All the time. Wouldn’t have finished all the modern amenities so quickly without it lol


----------



## TykiButterfree (Jun 4, 2018)

I help people for the free bells, but I don't usually ask for help. Unless there is a garden event happening, I never tend to get 5 people to help me.


----------



## purple_vixen (Jun 6, 2018)

People who aren't getting five people to help them to enter the quarry:
1) Adding people from the newest pages of this Friend-ID-Sharing thread really helped me to get enough active friends.
2) If you add me, I try to accept all quarry help requests. My friend ID is 5268-2066-238.

I try to use the quarry every day for essences, as others have said. Crafting amenities eats up my essences pretty fast 


Vix.


----------



## Ryumia (Jun 6, 2018)

Sometimes. I tend to get lazy to go to the quarry despite sending requests to people to gain access to it. :T Though... I usually just go there for materials that I desperately need since crafting requires certain materials that I don't have a lot of.

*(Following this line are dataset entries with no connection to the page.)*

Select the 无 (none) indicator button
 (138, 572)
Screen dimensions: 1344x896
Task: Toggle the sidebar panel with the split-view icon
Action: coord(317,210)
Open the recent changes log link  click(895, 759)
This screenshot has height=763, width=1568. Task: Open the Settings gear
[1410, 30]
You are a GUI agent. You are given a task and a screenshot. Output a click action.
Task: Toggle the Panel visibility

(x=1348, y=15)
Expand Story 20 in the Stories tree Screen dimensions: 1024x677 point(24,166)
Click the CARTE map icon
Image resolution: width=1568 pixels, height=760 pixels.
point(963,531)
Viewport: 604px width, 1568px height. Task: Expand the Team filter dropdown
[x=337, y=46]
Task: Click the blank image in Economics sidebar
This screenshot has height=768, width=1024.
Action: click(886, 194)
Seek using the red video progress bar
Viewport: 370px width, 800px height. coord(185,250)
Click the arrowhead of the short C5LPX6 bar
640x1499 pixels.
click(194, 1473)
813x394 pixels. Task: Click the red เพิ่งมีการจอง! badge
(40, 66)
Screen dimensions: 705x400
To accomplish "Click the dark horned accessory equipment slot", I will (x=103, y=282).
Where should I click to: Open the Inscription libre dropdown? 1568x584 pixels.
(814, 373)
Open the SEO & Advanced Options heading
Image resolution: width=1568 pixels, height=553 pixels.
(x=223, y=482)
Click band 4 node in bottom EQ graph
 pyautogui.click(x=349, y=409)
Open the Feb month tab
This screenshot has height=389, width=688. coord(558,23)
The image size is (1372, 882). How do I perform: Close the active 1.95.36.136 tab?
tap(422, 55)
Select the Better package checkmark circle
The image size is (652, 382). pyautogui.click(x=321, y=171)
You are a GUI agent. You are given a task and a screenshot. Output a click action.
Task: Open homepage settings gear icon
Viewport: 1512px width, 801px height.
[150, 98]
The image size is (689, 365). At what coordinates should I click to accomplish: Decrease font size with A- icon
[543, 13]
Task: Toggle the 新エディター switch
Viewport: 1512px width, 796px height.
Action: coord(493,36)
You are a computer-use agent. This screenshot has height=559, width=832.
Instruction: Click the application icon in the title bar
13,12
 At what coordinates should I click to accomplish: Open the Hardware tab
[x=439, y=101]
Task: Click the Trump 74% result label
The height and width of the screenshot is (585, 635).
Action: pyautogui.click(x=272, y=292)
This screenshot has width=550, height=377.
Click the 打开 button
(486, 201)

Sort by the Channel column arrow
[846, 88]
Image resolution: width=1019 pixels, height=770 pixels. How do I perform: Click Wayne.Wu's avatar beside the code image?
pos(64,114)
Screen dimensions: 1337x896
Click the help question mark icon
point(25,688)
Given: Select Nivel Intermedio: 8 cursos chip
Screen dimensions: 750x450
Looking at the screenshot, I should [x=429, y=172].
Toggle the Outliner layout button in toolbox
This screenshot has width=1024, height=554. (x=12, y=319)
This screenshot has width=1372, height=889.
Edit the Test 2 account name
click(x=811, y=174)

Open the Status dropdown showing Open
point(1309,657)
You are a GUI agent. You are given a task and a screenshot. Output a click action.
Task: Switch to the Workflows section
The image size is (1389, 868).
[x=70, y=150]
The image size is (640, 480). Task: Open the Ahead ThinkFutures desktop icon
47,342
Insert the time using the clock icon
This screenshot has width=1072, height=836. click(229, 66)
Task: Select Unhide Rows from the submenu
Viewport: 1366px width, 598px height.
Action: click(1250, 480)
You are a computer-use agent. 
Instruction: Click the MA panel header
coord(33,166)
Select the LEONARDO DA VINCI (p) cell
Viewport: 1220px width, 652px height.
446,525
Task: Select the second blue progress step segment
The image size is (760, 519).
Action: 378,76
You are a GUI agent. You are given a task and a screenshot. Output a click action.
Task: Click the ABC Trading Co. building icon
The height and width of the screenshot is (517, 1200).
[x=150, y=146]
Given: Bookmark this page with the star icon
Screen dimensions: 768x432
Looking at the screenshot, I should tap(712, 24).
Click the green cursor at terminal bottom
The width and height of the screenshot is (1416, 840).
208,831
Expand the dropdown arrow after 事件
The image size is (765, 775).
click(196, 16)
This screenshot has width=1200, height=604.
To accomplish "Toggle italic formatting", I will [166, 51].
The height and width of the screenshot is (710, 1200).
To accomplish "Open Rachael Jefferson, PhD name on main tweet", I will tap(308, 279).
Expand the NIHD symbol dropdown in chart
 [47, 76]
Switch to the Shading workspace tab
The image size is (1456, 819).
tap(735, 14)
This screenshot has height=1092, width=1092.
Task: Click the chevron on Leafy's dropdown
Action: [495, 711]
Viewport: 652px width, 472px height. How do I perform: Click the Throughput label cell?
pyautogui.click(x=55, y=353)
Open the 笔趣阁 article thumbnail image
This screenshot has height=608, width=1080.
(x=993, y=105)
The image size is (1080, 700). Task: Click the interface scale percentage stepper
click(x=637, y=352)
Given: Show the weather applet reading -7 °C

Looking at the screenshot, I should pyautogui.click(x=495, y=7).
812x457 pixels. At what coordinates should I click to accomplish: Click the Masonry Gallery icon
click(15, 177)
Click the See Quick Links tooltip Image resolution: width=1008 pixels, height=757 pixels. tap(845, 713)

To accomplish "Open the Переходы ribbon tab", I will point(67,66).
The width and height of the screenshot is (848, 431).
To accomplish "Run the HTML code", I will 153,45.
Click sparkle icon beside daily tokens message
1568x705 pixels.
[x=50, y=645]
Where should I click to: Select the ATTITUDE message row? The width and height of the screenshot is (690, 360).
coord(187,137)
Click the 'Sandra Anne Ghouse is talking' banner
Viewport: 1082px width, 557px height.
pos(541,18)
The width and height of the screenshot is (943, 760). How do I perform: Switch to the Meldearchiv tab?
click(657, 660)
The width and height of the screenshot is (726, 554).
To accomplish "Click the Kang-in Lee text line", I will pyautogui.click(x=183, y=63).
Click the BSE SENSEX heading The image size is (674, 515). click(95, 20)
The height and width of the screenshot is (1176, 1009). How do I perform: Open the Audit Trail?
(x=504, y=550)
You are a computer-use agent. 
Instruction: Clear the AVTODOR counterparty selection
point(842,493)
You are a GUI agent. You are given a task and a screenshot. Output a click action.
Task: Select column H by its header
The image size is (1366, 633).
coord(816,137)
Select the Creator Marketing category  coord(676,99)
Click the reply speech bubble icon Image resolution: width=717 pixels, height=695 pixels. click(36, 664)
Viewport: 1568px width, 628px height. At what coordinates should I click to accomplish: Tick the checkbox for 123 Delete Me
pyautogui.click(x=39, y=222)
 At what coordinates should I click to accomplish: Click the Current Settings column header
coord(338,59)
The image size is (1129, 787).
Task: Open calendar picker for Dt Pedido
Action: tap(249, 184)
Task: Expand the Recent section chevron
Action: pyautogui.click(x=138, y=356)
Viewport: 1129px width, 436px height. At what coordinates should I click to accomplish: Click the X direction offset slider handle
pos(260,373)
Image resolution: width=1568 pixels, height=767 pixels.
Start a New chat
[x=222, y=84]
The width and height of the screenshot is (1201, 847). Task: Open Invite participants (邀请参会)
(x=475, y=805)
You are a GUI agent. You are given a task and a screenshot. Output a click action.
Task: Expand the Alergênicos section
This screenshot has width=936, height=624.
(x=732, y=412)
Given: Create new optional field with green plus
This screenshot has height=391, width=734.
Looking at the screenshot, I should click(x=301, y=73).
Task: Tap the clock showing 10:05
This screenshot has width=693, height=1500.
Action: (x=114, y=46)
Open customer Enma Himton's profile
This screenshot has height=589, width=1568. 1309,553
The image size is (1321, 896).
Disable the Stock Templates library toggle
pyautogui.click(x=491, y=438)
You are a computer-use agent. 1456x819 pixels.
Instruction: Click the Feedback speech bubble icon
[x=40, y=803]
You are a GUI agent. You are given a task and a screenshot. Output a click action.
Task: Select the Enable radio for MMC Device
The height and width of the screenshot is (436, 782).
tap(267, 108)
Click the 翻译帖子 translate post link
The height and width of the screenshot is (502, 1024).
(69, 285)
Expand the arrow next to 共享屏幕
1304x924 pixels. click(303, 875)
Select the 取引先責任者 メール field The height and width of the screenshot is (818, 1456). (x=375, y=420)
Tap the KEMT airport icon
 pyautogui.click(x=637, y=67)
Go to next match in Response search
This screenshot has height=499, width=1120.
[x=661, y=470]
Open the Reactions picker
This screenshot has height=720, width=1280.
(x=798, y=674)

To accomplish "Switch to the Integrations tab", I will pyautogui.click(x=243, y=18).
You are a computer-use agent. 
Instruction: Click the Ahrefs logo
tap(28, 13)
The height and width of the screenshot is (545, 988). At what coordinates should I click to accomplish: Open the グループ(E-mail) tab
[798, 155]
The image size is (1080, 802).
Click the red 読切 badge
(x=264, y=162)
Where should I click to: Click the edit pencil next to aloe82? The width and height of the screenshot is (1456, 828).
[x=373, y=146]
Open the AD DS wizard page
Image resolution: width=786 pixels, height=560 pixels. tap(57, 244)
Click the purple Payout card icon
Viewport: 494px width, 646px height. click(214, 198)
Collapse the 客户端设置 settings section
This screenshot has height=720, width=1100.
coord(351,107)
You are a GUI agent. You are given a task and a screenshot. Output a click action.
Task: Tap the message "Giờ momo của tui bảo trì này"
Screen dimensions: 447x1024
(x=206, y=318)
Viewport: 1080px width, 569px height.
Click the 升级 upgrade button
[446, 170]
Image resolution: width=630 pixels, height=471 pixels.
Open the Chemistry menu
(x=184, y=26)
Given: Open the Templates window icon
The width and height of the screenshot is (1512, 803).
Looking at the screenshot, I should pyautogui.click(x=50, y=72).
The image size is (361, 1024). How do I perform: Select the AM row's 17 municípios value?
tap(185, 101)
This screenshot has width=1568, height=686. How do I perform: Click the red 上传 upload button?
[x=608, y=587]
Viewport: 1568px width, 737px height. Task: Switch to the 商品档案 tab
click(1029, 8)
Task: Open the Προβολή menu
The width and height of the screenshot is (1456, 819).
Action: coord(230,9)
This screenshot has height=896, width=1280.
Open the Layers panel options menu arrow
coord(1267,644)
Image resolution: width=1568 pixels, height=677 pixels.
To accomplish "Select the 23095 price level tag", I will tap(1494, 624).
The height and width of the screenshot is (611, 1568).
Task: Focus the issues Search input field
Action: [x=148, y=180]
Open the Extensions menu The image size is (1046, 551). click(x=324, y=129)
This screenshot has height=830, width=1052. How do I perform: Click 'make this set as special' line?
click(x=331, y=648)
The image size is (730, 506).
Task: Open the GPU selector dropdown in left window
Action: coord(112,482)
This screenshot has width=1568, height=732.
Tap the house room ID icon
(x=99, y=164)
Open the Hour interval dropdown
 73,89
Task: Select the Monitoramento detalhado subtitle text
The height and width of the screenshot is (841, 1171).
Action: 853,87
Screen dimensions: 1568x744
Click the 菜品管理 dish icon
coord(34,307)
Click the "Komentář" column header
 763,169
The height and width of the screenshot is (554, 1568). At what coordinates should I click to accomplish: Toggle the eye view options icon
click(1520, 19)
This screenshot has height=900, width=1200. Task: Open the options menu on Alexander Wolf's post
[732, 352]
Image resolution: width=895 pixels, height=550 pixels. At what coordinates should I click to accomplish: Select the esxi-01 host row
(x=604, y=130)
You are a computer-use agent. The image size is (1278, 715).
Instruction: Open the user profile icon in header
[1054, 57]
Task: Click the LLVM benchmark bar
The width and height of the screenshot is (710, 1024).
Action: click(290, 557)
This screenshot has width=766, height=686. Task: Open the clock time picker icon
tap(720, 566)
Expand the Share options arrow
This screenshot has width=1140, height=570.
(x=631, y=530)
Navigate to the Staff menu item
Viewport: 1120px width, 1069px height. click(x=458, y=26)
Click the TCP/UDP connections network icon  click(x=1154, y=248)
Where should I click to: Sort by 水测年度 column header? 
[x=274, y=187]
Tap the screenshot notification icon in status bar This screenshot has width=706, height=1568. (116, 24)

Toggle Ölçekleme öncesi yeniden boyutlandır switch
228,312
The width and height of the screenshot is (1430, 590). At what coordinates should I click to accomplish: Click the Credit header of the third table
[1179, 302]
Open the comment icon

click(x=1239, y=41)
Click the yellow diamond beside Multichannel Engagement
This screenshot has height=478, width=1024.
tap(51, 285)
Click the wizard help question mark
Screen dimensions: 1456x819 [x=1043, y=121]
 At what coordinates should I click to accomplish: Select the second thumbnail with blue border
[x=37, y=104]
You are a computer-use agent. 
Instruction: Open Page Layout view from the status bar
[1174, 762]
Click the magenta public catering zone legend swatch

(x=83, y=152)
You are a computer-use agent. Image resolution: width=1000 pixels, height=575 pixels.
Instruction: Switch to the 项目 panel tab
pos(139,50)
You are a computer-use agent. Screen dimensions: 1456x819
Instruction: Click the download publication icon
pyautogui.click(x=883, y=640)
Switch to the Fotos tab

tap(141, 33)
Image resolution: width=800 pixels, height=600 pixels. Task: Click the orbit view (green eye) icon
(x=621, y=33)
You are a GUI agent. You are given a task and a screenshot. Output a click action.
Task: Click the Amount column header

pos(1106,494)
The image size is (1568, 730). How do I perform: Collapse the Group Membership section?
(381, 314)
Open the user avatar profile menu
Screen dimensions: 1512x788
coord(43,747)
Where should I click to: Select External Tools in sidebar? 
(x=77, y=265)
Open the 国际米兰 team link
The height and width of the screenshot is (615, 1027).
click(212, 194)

Tend to run out of them due to the stuff I need to craft.


----------



## joelmm (Jun 8, 2018)

It's interesting for the money.


----------



## Elephantmarshmallow (Jun 8, 2018)

When I played I did but it felt useless because even if you did manage to go when something you needed was there you wouldn?t get very much of it, like for Cotton I went and got like 5. I waited forever to get people to help and that?s all I got


----------



## Mr. Cat (Jun 8, 2018)

Not really, it's too hard to get into without Leaf Tickets and I end up missing the item I wanted when I finally get in, if I get in at all


----------



## Chizuru (Jun 9, 2018)

Now when I have enough friends in game I do


----------



## Ashariel (Jun 9, 2018)

I use everyday to give my friends coins..I don't need anything except when there's a new essence so I just go for whatever shiny that day usually towards the end that way whoever wants the 100 coins has plenty of time to except and I go through multiple times a day and except requests..


----------



## lars708 (Jun 14, 2018)

I would if I had enough friends who would help me in time but that is a rarity ugh...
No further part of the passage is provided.